Just beneath this mantra lies a fact that can only happen in the perverse bowl of politics that is New York State: While traditional public schools are banned by law from grading state exams that were taken by their own students (particularly their high school state exams), charter schools -and even charter teachers themselves- grade their own students' exams each and every year.
This is according a conversation I had with two charter teachers, who teach in two different charter networks, this past week.
And there is no oversight whatsoever for these grading practices. Charter networks benefit from a perverse type of benign neglect from local and state districts that permits them to grade their own exams without oversight. At the same time, these networks embrace the business model approach which rewards employees who perform well and lets go those who do not. I would imagine the types of pressure placed on my colleagues from these schools in order to make sure the scores were up -and, without oversight, the networks are free to exert that pressure, if they wish, in total and complete secrecy.
And although these normal practices continue, no one calls them out on it.

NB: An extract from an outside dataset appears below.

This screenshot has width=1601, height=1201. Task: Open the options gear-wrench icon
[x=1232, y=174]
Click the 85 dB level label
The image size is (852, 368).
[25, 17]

It's not as though anyone would care. As our own governor as just recently demonstrated, charters are a very powerful political entity. The hedge fund managers who support them have great influence over the decisions that effect schools. If New York City public schools must have someone else grade their exams while charters get to grade their own in secrecy, then it's clearly because the powers that be have decided it. Our own state education Commissioner, John King -who championed the law that prevents public schools from grading their own exam but allows charters to do it in secrecy- is a charter school advocate and veteran himself. Assessing the deck that is stacked against public schools, is it any wonder why some charters do better on tests?
I teach Global History in a traditional public school. I've asked to teach only students with lower skills than most (mainly because I like those students more than other types of students), yet I know that my results on New York State's most difficult mandated exam -the Regents' Exam in Global History and Geography- will not be as good as the results in some charter schools throughout the city.
In June, I will be asked to accept that charter schools teachers, with their bonuses and work ethics (and fear of constantly being fired) are better than I. My reply, as always, will be that I wasn't aware that this was a competition. But deep down inside, on the level where everyone feels at least a little competitive, I'll grunt about how I just never had a level playing field to measure whether or not that was true.